Part of a data file:
----------

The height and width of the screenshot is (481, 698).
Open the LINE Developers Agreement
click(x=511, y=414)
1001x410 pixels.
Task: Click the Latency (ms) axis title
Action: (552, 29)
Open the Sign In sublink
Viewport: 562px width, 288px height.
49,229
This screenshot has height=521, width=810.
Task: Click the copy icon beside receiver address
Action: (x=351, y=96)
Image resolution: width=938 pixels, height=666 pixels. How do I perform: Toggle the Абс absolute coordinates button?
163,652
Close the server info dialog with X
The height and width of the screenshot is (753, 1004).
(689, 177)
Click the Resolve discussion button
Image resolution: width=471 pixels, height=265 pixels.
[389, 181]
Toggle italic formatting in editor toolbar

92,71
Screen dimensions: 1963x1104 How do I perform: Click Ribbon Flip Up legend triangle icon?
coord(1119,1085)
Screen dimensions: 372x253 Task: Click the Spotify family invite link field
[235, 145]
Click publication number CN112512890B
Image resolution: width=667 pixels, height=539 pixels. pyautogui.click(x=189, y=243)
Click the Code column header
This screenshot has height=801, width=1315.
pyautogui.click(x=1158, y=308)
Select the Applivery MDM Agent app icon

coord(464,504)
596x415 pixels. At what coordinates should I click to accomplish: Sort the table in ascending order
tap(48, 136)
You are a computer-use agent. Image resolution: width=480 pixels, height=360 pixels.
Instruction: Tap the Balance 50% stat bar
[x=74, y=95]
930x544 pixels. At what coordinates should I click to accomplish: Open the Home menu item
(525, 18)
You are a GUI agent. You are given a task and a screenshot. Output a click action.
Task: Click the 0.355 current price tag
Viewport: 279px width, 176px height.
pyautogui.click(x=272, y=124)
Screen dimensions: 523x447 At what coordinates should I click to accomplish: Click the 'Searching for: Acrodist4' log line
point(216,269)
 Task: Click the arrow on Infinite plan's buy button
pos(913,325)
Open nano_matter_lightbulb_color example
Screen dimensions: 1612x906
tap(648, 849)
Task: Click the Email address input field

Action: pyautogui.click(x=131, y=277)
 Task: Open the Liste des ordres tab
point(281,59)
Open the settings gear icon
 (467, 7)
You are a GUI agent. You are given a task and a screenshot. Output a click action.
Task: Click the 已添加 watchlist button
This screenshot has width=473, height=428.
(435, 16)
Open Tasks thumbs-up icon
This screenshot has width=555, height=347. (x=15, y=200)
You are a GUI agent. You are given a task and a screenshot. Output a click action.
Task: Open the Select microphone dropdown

----------

TASK TO CARRY OUT: Update the listing by replacing each "Screen dimensions" with "Screen size", leaving everything else unchanged.

WRITTEN RESPONSE:
The height and width of the screenshot is (481, 698).
Open the LINE Developers Agreement
click(x=511, y=414)
1001x410 pixels.
Task: Click the Latency (ms) axis title
Action: (552, 29)
Open the Sign In sublink
Viewport: 562px width, 288px height.
49,229
This screenshot has height=521, width=810.
Task: Click the copy icon beside receiver address
Action: (x=351, y=96)
Image resolution: width=938 pixels, height=666 pixels. How do I perform: Toggle the Абс absolute coordinates button?
163,652
Close the server info dialog with X
The height and width of the screenshot is (753, 1004).
(689, 177)
Click the Resolve discussion button
Image resolution: width=471 pixels, height=265 pixels.
[389, 181]
Toggle italic formatting in editor toolbar

92,71
Screen size: 1963x1104 How do I perform: Click Ribbon Flip Up legend triangle icon?
coord(1119,1085)
Screen size: 372x253 Task: Click the Spotify family invite link field
[235, 145]
Click publication number CN112512890B
Image resolution: width=667 pixels, height=539 pixels. pyautogui.click(x=189, y=243)
Click the Code column header
This screenshot has height=801, width=1315.
pyautogui.click(x=1158, y=308)
Select the Applivery MDM Agent app icon

coord(464,504)
596x415 pixels. At what coordinates should I click to accomplish: Sort the table in ascending order
tap(48, 136)
You are a computer-use agent. Image resolution: width=480 pixels, height=360 pixels.
Instruction: Tap the Balance 50% stat bar
[x=74, y=95]
930x544 pixels. At what coordinates should I click to accomplish: Open the Home menu item
(525, 18)
You are a GUI agent. You are given a task and a screenshot. Output a click action.
Task: Click the 0.355 current price tag
Viewport: 279px width, 176px height.
pyautogui.click(x=272, y=124)
Screen size: 523x447 At what coordinates should I click to accomplish: Click the 'Searching for: Acrodist4' log line
point(216,269)
 Task: Click the arrow on Infinite plan's buy button
pos(913,325)
Open nano_matter_lightbulb_color example
Screen size: 1612x906
tap(648, 849)
Task: Click the Email address input field

Action: pyautogui.click(x=131, y=277)
 Task: Open the Liste des ordres tab
point(281,59)
Open the settings gear icon
 (467, 7)
You are a GUI agent. You are given a task and a screenshot. Output a click action.
Task: Click the 已添加 watchlist button
This screenshot has width=473, height=428.
(435, 16)
Open Tasks thumbs-up icon
This screenshot has width=555, height=347. (x=15, y=200)
You are a GUI agent. You are given a task and a screenshot. Output a click action.
Task: Open the Select microphone dropdown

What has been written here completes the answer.